• **WORK TO BE COMPLETED**
Write out exactly the lines below that run from the one containing "You are a GUI agent. The screenshot is 1848×2013." through the one containing "Home (1429, 74)", both included, with no other lines.

• **STUDY MATERIAL**
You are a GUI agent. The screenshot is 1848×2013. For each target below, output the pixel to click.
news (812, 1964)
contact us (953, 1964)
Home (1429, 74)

--

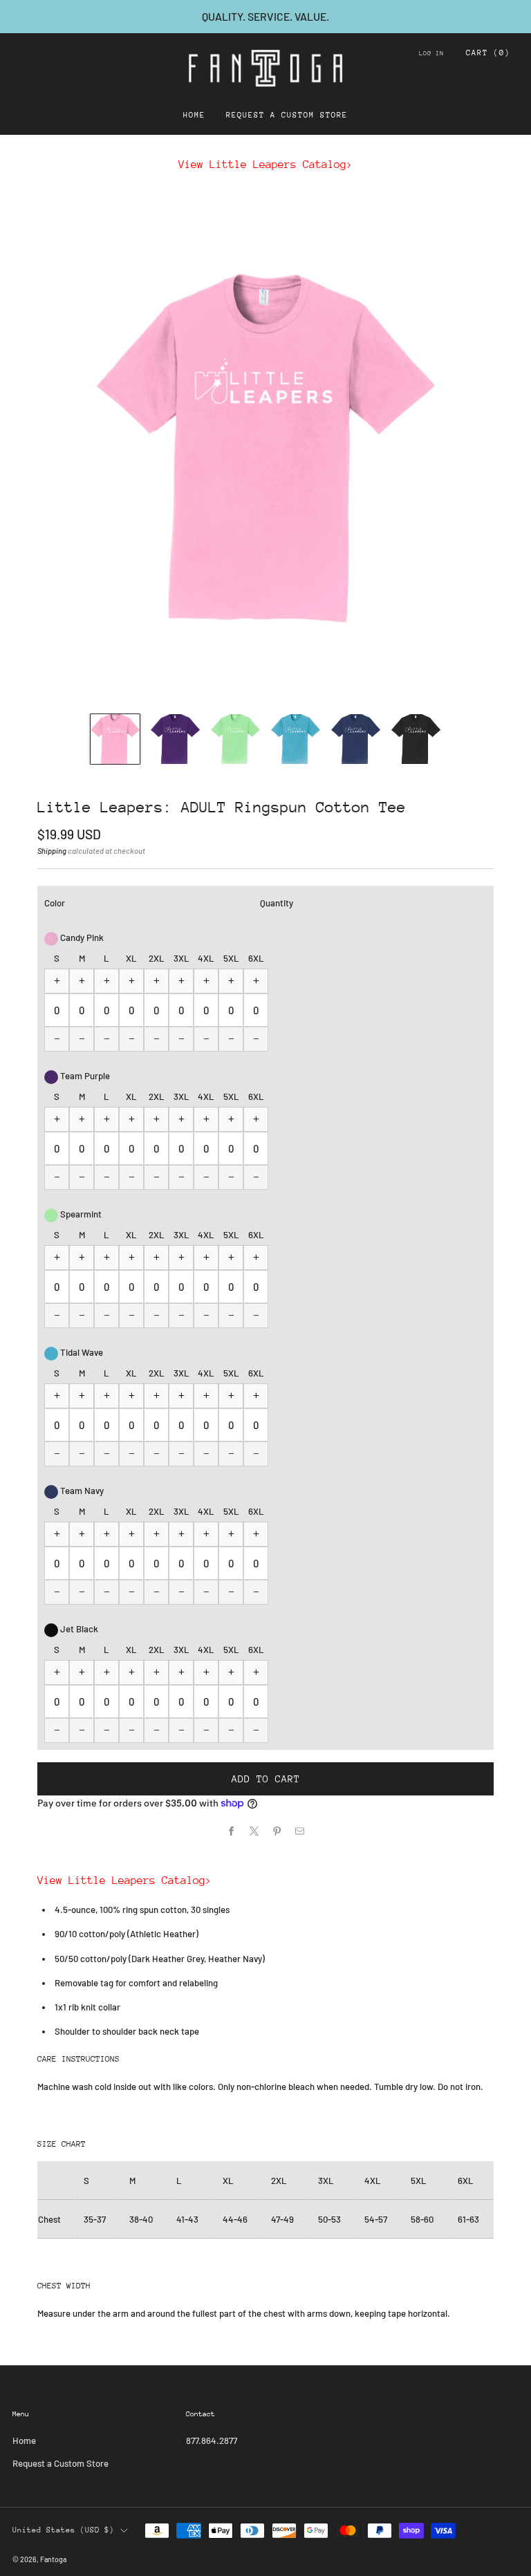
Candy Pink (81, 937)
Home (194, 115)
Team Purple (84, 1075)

==

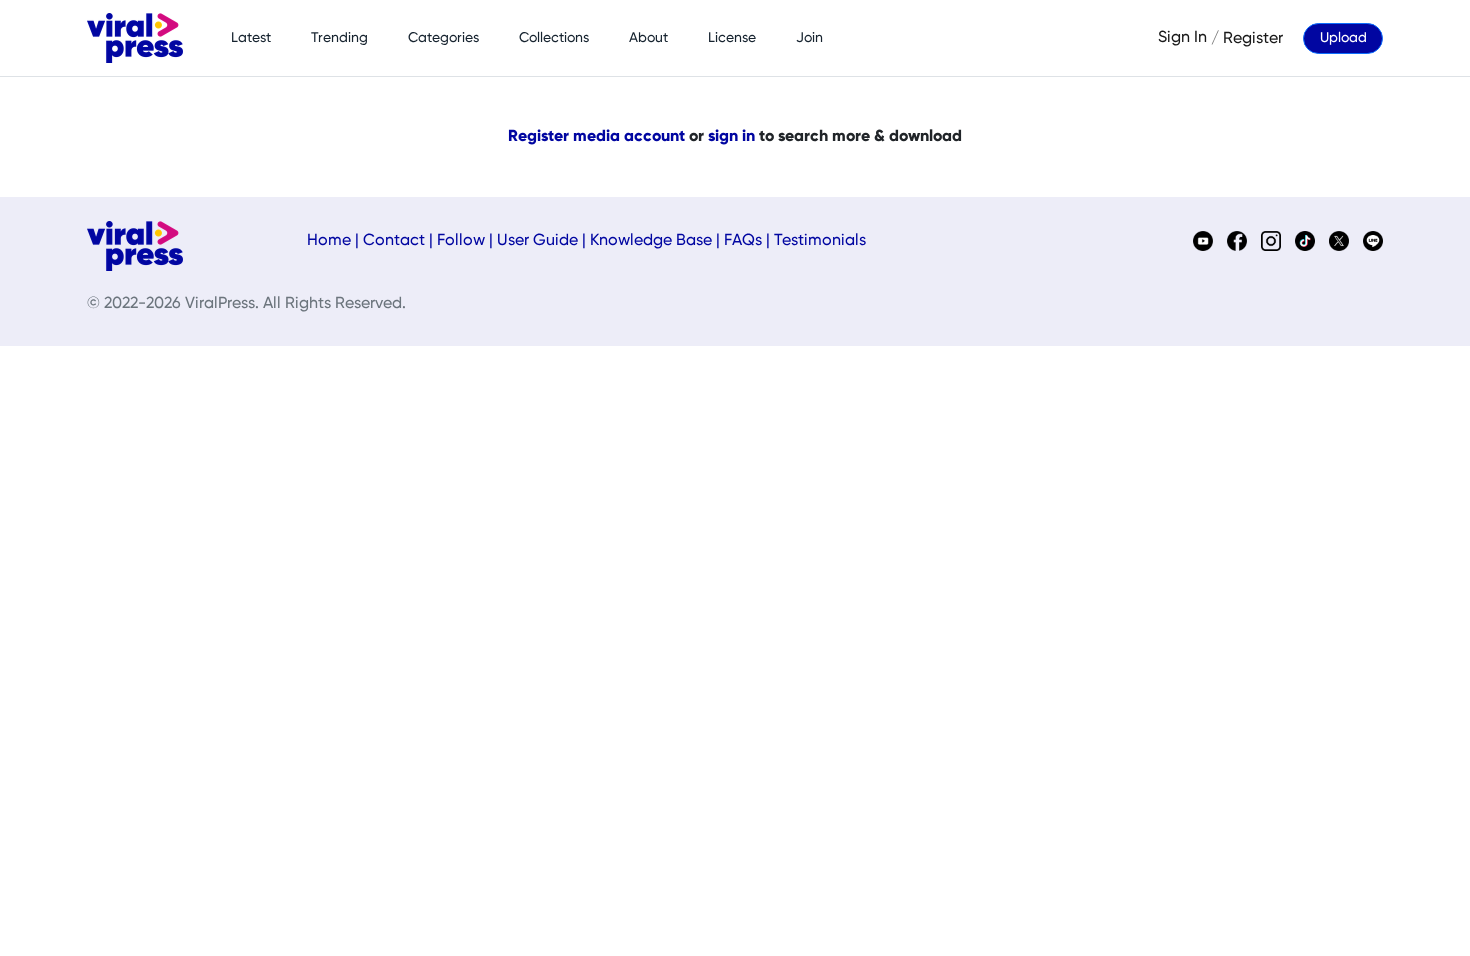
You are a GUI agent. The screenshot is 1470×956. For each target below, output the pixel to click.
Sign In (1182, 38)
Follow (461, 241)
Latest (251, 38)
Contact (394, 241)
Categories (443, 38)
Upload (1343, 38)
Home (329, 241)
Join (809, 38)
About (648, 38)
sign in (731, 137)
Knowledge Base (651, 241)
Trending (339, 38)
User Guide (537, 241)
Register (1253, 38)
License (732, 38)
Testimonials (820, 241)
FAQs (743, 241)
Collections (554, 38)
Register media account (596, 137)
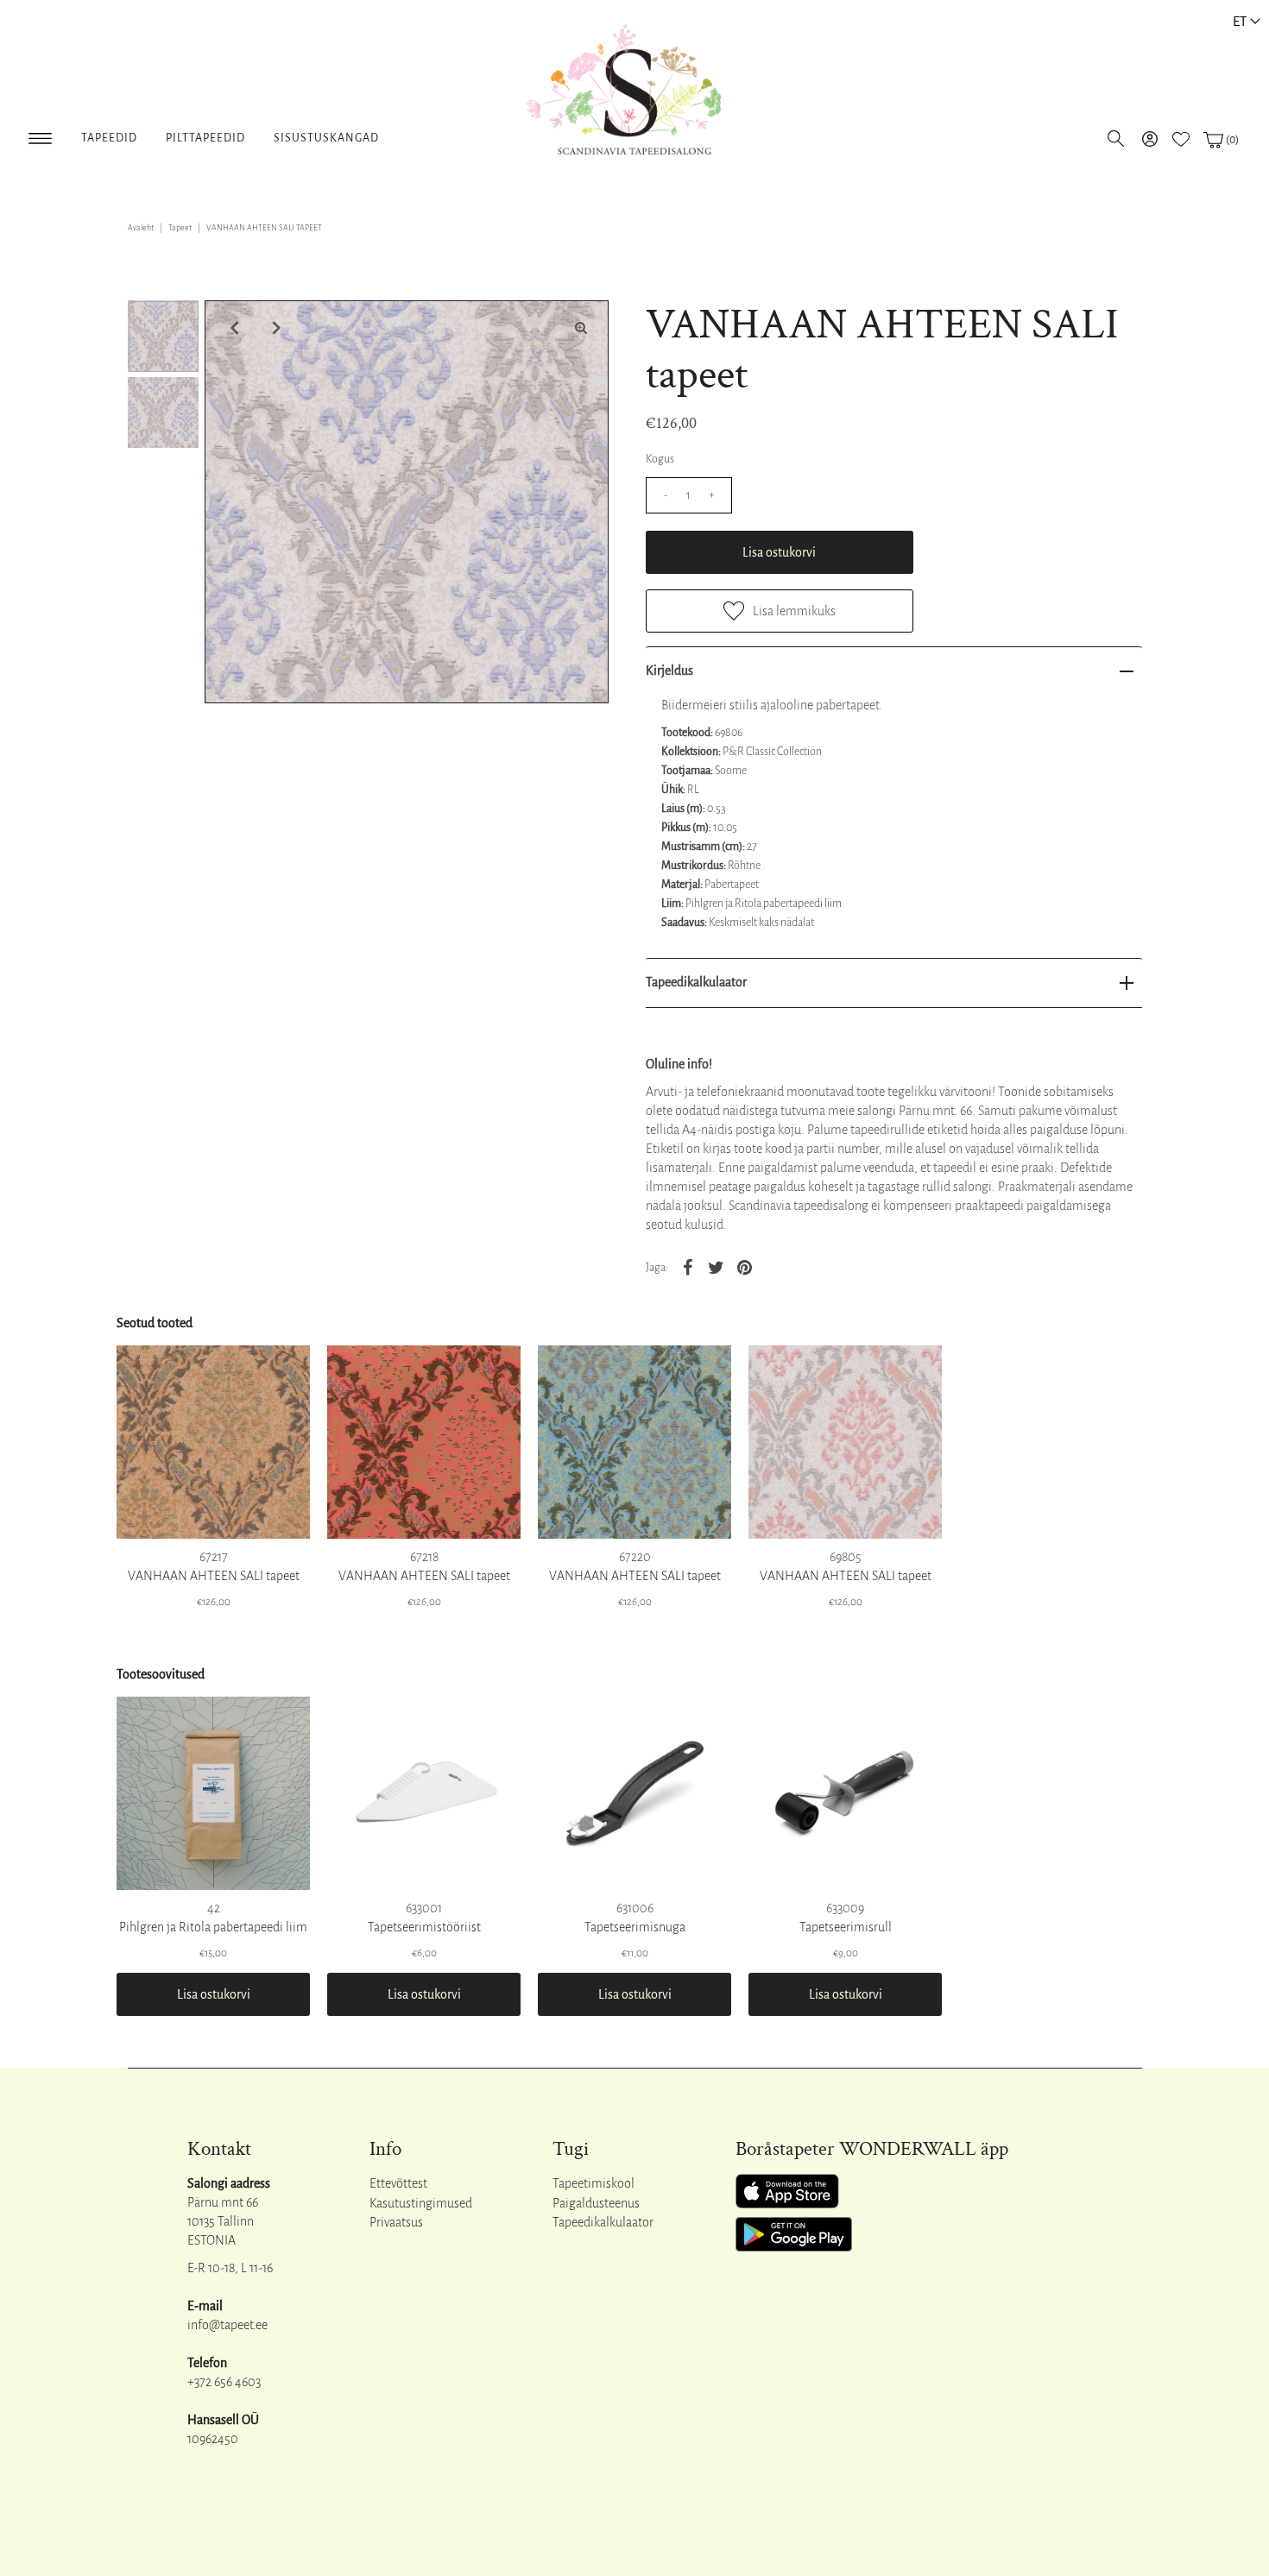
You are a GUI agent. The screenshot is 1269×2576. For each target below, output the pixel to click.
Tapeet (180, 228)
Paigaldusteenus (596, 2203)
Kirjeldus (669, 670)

• **TASK RESULT**
You are a GUI agent. The screenshot is 1848×2013. For each target below, output the pixel to click.
news (812, 1964)
contact us (953, 1964)
Home (1429, 74)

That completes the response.